### Task brief
Show each line of the listing below that contains the word "Given", copying those lines in full.

Element lookup listing
........

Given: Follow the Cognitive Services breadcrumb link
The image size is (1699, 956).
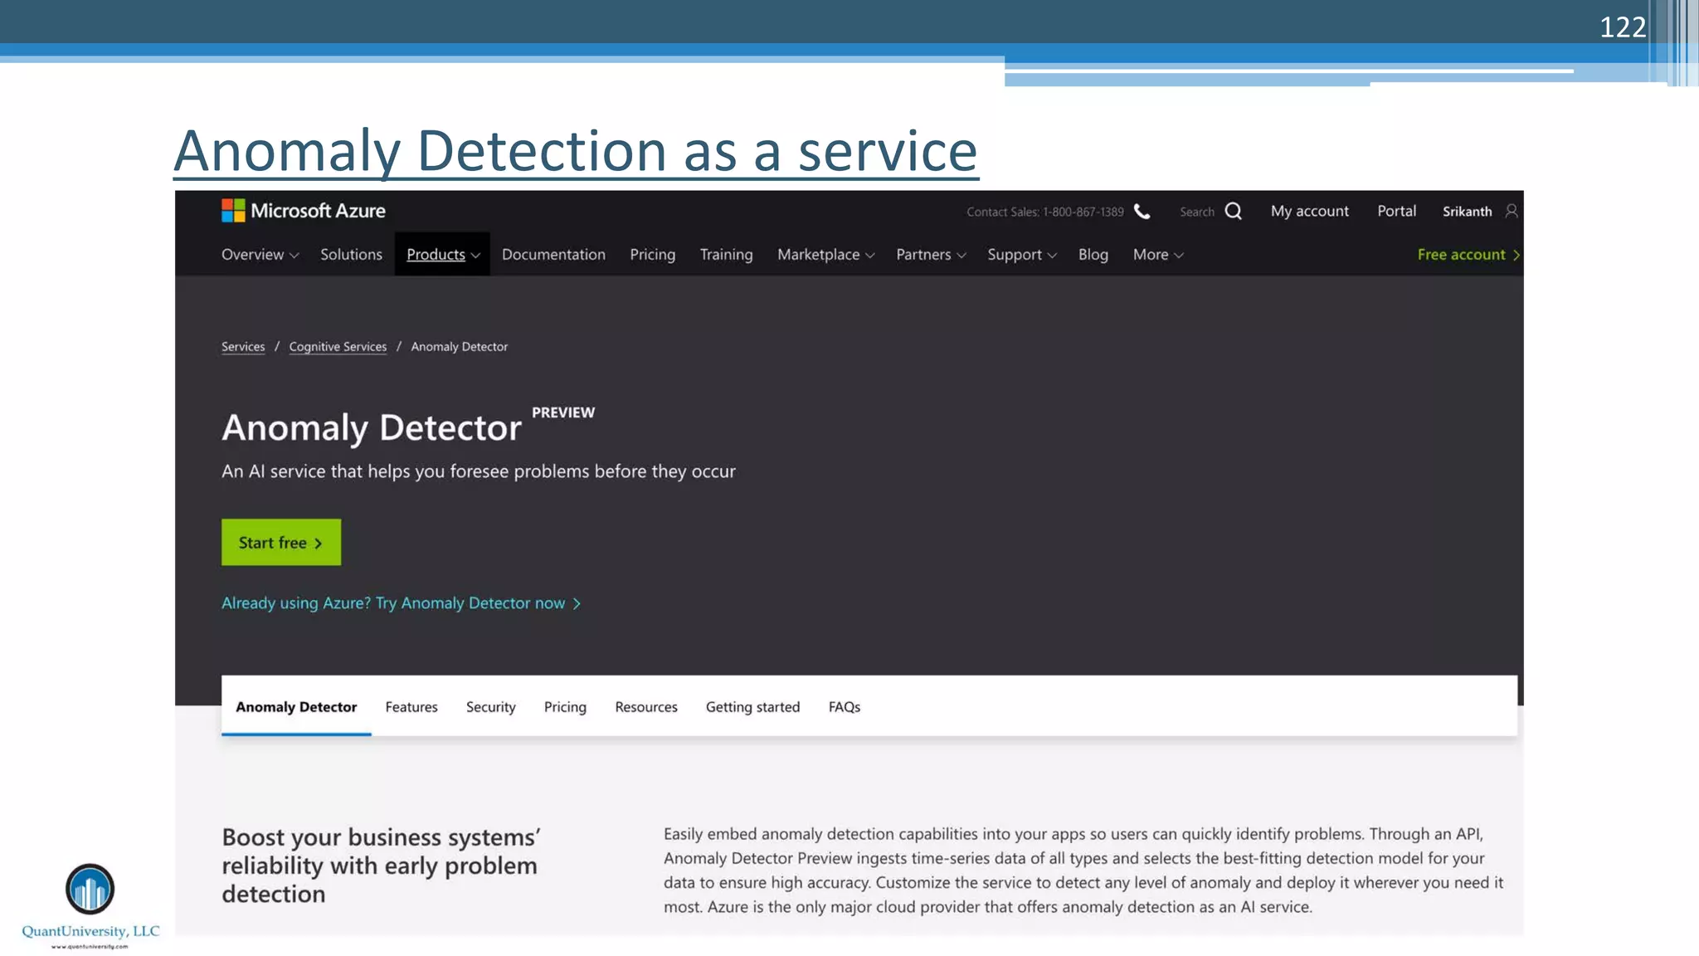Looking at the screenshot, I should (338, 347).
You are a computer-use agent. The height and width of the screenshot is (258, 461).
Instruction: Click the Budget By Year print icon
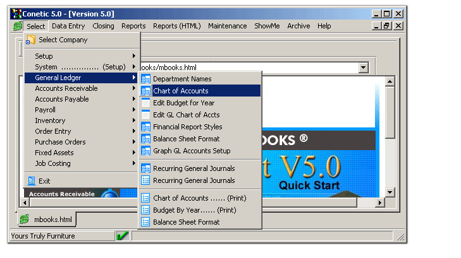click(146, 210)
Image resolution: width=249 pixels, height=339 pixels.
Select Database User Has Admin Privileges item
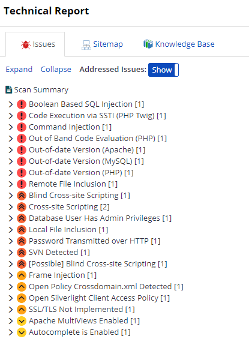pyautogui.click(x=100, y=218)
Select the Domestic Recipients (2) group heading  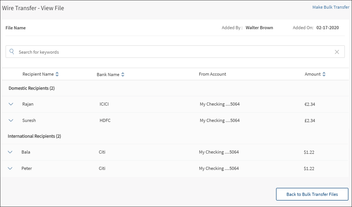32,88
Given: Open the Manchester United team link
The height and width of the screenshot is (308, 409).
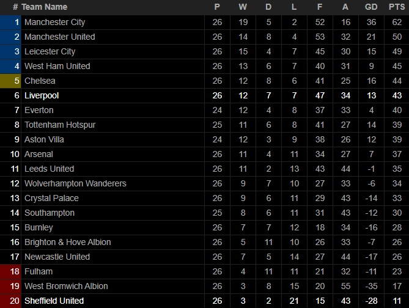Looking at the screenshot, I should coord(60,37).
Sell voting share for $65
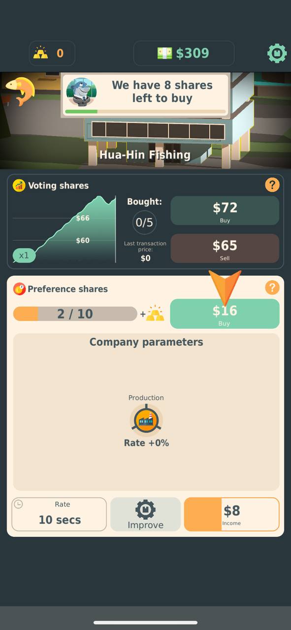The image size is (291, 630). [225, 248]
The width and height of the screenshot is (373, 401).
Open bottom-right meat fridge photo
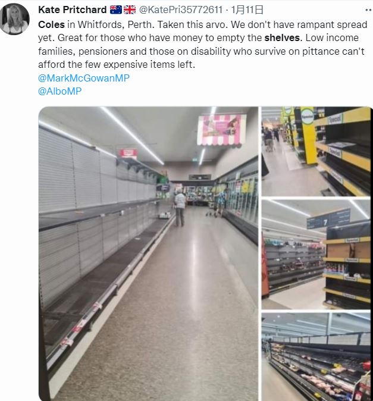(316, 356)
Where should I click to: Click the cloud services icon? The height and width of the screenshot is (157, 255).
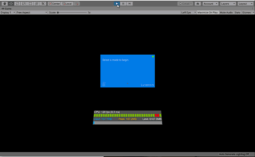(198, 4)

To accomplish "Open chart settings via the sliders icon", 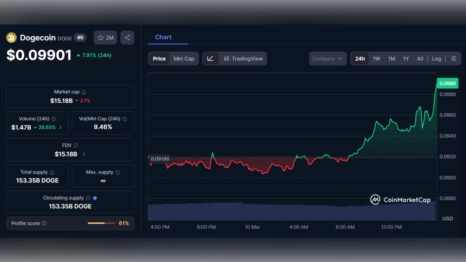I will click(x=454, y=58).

........

### Result
Given: Follow the Cognitive Services breadcrumb link
Given: Open the Manchester United team link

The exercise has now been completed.